Nei primi sei mesi del 2020, le rimesse inviate dal territorio italiano hanno superato quota tre miliardi di euro registrando una crescita del 17% rispetto allo stesso periodo del 2019. Una lettura attenta degli ultimi dati pubblicati da Banca d’Italia, aggiornati all’ottobre 2020, evidenzia un calo del 7,3% del flusso delle rimesse, tra gennaio e marzo 2020, seguito da una crescita significativa in primavera. “Questa oscillazione in positivo si è verificata anche a livello mondiale e vi sono diverse spiegazioni plausibili -spiega Luatti-. Sicuramente, aumentano i migranti di ritorno. A seguito del venir meno delle restrizioni dovute alla crisi sanitaria, molte persone, anche a causa della scarsa speranza di occupazione, hanno programmato un rientro in patria, aumentando l’invio di denaro per preparare il loro viaggio di ritorno.  Molto più rilevante è lo spostamento dell’invio di denaro dai canali informali a quelli formali. Qualora il Paese di destinazione del migrante sia geograficamente ‘vicino’ il rientro è meno costoso e può avvenire con maggior frequenza, di conseguenza spesso il risparmio viene portato direttamente ‘a mano’. La chiusura dei confini dovuta al Covid-19 ha reso impossibile questa modalità di trasporto e il flusso di denaro si è riversato sui canali formali”.

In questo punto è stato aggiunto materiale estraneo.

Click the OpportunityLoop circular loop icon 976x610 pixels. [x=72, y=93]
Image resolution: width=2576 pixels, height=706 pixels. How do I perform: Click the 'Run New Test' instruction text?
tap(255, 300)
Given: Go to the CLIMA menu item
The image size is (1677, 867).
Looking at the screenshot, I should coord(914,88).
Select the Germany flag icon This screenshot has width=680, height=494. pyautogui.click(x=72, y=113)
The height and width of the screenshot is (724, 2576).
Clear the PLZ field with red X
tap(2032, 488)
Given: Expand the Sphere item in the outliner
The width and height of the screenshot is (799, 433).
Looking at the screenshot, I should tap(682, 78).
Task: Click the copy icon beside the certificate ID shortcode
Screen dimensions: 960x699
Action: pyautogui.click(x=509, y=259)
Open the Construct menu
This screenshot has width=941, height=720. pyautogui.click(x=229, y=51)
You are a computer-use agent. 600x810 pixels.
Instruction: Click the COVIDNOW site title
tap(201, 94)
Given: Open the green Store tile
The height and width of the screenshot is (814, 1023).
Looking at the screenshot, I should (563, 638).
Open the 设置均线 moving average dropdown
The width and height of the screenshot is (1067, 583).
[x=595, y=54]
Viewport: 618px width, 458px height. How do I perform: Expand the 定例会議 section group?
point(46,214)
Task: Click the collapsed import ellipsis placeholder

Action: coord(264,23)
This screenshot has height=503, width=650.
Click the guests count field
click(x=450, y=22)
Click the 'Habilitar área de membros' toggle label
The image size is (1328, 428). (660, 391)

Analizzando i dati di Banca d’Italia si osserva che da gennaio a giugno 2020, il flusso delle rimesse in Moldavia è cresciuto del 69% mentre l’invio di denaro verso il Bangladesh è diminuito del 16%. Ancora, le rimesse verso l’Ucraina sono aumentate del 137%, mentre quelle destinate alle Filippine hanno registrato un -4,6%. “Questo significa -chiarisce Luatti- che l’aumento delle rimesse nel canale ufficiale non corrisponde ad un effettivo aumento di denaro arrivato nei Paesi d’origine. È come se la pandemia avesse fatto emergere il sommerso: quando sarà nuovamente possibile tornare ai canali informali, il dato si ridimensionerà”. Rispetto alle letture dei dati attuali, il ricercatore invita alla prudenza. “Per una lettura più certa dei dati occorre attendere almeno il primo semestre 2021, ma dubito che si ripeterà quanto successo a seguito del 2008, quando la quantità di denaro inviata nei Paesi d’origine si era mostrata resiliente rispetto alla crisi economica. Le stime della Banca mondiale, seppur con qualche margine d’errore sulla quantità, difficilmente sbagliano sul segno, positivo o negativo, del flusso delle rimesse”.